In response to an email query from the News, Home, Inc. Executive Director Emily Seibel wrote that, though the nonprofit is “certainly open to talking with other developers,” it is “highly unlikely” the organization will have the necessary time to secure another developer with the same credentials as St. Mary before February 2025, when the application for those subsidies is due.

Owing to that impending deadline to apply for those tax credits, Bete and his development organization came to the conclusion that a timely tax credit application “isn’t possible from St. Mary’s standpoint,” the email read.

As Bete added in a follow-up interview, Home, Inc. could still apply for the tax credits, but the state finance agency typically awards organizations with “more experience and capacity” than Home, Inc. — hence St. Mary’s involvement and collaboration up to this point.

“I realize many of you felt that we were very close to having the details worked out for a 2025 tax credit application, but we don’t believe we were close at all,” Bete said in his widely shared email. “Especially considering the need to begin the PUD [rezoning] process by the end of June.”

Home, Inc. has — under the guidance of St. Mary — led the charge in petitioning Village and school district leaders to consider modifying land restrictions and zoning conditions on the CBE and school land to accommodate such a housing development — and with some success. Earlier this month, Village Council members considered the possibility of freeing up money from the Village’s affordable housing fund to support Home, Inc.’s efforts; then, a majority of school board members voted affirmatively to approve “the exploration … to sell three acres of school district property.”

However, because of the tight timeline to change the land conditions of both the CBE and school land, Bete also cited in his email the ongoing “questions and push-back” from local residents, Village staff and elected members of Village Council and the school board as another reason St. Mary will no longer help Home, Inc. pursue the tax credits.

Some of those questions came Friday, May 24, when Village Manager Johnnie Burns sent St. Mary a list of 18 queries — several of which Bete and Home, Inc. staffers have addressed at earlier public meetings.

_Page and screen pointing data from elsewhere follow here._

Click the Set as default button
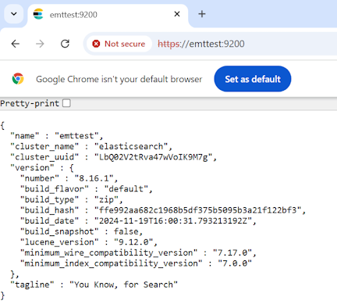This screenshot has width=337, height=308. (x=253, y=79)
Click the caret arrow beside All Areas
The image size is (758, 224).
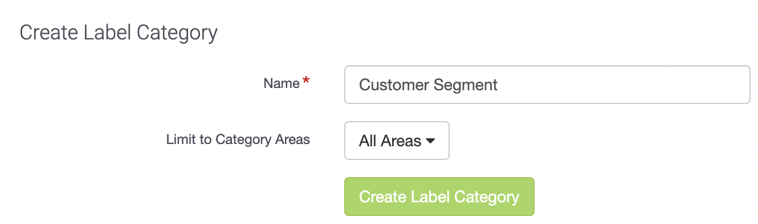[x=431, y=141]
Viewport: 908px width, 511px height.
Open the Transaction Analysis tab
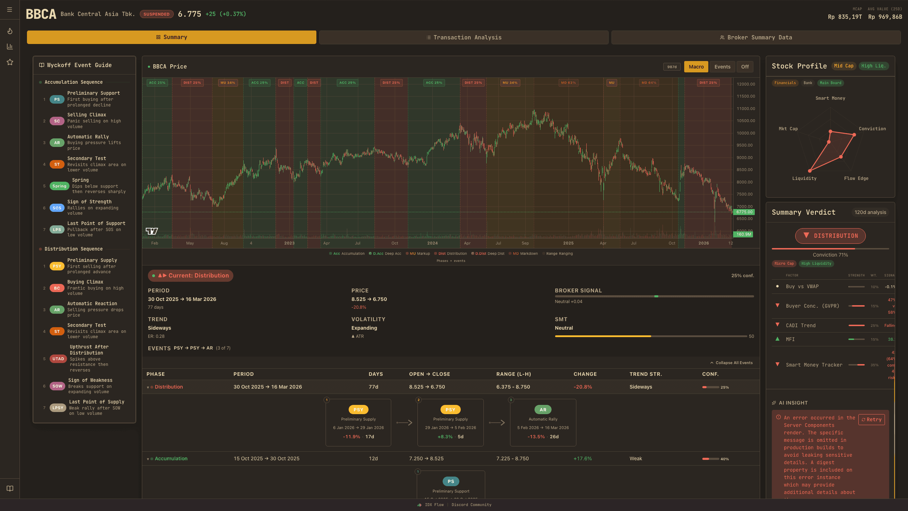(x=464, y=38)
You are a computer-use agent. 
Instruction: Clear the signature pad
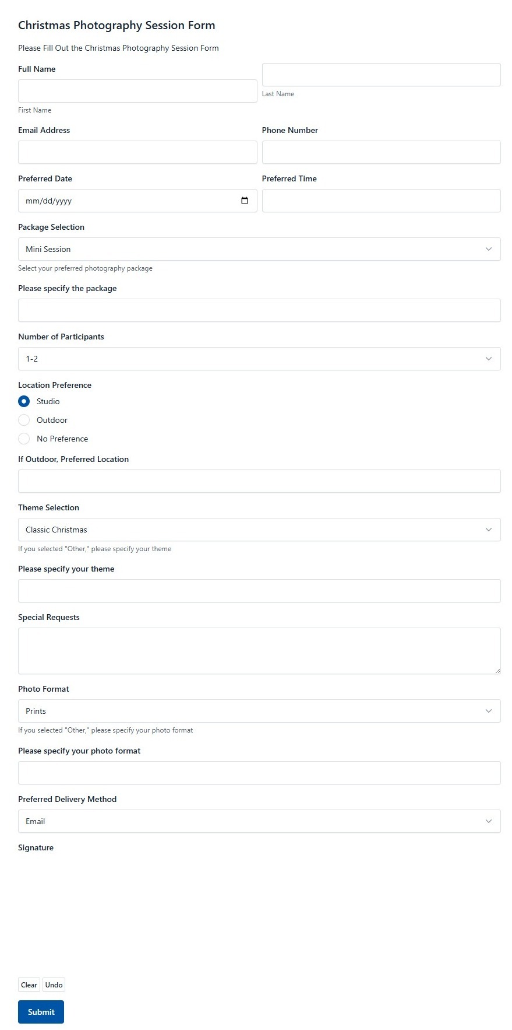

Among those questions were: “Would St. Mary pay to have the newly purchased land developed for soccer play?” (Likely no, Bete said at the previous Village Council meeting.) “Would these three acres of land need to be in St. Mary’s name before the application is due?” (No.) “Would zoning need to happen before the application is due?” (No, but the rezoning process ought to have begun early this summer, according to Bete at last week’s school board meeting.) 

“If the Council truly does not know the answers to these questions, then the information we’ve shared in the past has not been read and our presentations were not listened to,” Bete said in his email.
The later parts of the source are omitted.